_Tarefas a cumprir_.
A: Copie literalmente, do artigo sobre as guerras de extermínio, a parte que vai de "Jornalista internacional e" a "(Foto: REUTERS/Dado Ruvic)".
B: Dê continuidade ao artigo sobre as guerras de extermínio de Ruanda a Gaza a partir da última frase apresentada.

_Trecho fornecido_.
Heba Ayyad avatar

Heba Ayyad

Jornalista internacional e escritora palestina-brasileira

157 artigos

HOME > blog

De Ruanda a Srebrenica e Gaza, os horrores das guerras de extermínio continuam

Que farsa maior poderia haver do que uma comunidade internacional que encobre assassinos e criminosos?

Uma mulher muçulmana bósnia toca uma lápide no Memorial do Genocídio de Srebrenica em Potocari, Bósnia e Herzegovina, 8 de junho de 2021 (Foto: REUTERS/Dado Ruvic)

Na noite de 6 de abril de 1994, o avião do presidente de maioria hutu de Ruanda, Juvénal Habyarimana, foi abatido, matando-o. Habyarimana havia assinado, em 1993, um acordo de paz com a Frente Patriótica Ruandesa (FPR), em Arusha, na Tanzânia, que incorporava a FPR ao Estado, apesar das objeções de extremistas hutus. Assim que a morte do presidente foi anunciada, unidades do Exército e da Polícia — compostas majoritariamente por hutus — foram transformadas em milícias assassinas, realizando limpeza étnica e massacres de tutsis, com a intenção de exterminá-los por completo.

Os massacres continuaram por 100 dias consecutivos, durante os quais entre 800 mil e 1 milhão de pessoas foram mortas. Estima-se que 500 mil ou mais mulheres foram estupradas. Os eventos foram classificados como genocídio, e um tribunal criminal especial foi estabelecido em Arusha, Ruanda, que julgou 93 criminosos de guerra — 62 dos quais foram condenados, incluindo o primeiro-ministro, vários ministros, oficiais e figuras da mídia que incitaram os assassinatos. Centenas também foram condenadas a longas penas de prisão em tribunais estaduais. Ao todo, cerca de 1,2 milhão de pessoas foram julgadas, sendo 150 mil condenadas em tribunais locais tradicionais.

_Itens armazenados de uma coleção_.
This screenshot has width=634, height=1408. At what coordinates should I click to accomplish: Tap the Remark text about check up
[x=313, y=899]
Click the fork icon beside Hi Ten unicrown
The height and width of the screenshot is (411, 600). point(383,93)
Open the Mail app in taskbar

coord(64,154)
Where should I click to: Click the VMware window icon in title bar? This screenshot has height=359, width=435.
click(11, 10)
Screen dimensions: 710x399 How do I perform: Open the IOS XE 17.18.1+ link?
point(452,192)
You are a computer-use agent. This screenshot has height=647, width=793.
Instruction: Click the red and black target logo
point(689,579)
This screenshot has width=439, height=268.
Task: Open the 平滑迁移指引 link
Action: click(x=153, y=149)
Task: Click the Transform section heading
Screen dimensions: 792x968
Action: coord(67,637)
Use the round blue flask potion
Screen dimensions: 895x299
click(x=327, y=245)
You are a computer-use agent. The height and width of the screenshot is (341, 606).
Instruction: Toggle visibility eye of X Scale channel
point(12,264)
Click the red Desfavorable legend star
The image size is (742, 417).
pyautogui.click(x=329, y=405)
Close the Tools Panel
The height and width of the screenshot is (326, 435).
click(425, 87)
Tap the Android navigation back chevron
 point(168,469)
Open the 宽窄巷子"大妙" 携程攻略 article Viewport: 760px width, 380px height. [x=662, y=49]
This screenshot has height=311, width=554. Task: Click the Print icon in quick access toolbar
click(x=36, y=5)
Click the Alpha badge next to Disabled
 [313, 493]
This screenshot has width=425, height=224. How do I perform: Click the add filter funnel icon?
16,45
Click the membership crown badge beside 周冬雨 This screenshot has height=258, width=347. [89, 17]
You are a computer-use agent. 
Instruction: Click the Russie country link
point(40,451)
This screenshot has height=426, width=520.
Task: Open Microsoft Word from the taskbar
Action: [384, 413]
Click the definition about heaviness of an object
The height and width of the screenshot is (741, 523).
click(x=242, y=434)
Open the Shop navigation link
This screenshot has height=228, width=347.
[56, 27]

_Respostas_.
A:
Jornalista internacional e escritora palestina-brasileira

157 artigos

HOME > blog

De Ruanda a Srebrenica e Gaza, os horrores das guerras de extermínio continuam

Que farsa maior poderia haver do que uma comunidade internacional que encobre assassinos e criminosos?

Uma mulher muçulmana bósnia toca uma lápide no Memorial do Genocídio de Srebrenica em Potocari, Bósnia e Herzegovina, 8 de junho de 2021 (Foto: REUTERS/Dado Ruvic)

B:
Em 11 de julho de 1995, há trinta anos, na cidade de Srebrenica, na Bósnia e Herzegovina, mais de 8 mil homens e meninos muçulmanos bósnios foram sistematicamente separados de suas famílias por milícias sérvias genocidas. Todos foram executados e enterrados em valas comuns sob a supervisão do general Ratko Mladić. A limpeza étnica de muçulmanos na Bósnia vinha ocorrendo desde 1992, com mais de 60 mil mulheres estupradas e milhares de crianças, mulheres, jovens e idosos arrancados à força de suas casas.

Uma geração inteira perdeu seu futuro após quatro anos de massacres. O objetivo era exterminar todos os muçulmanos bósnios. Um tribunal criminal especial foi criado para julgar os criminosos de guerra. Aproximadamente 50 foram condenados, incluindo o presidente sérvio Slobodan Milošević, o líder da milícia Ratko Mladić e o presidente separatista da província sérvia da Bósnia, Radovan Karadžić.

Os massacres em Ruanda e na Bósnia chocaram a consciência da humanidade

Logo após esses eventos, iniciaram-se os preparativos para a criação do Tribunal Penal Internacional, cujo estatuto foi concluído em Roma, em 1998, e entrou em vigor em 2002. Em 2005, a comunidade internacional adotou por unanimidade o documento histórico "Responsabilidade de Proteger". A esperança era de que massacres como aqueles não se repetissem. O lema era: "Nunca Mais".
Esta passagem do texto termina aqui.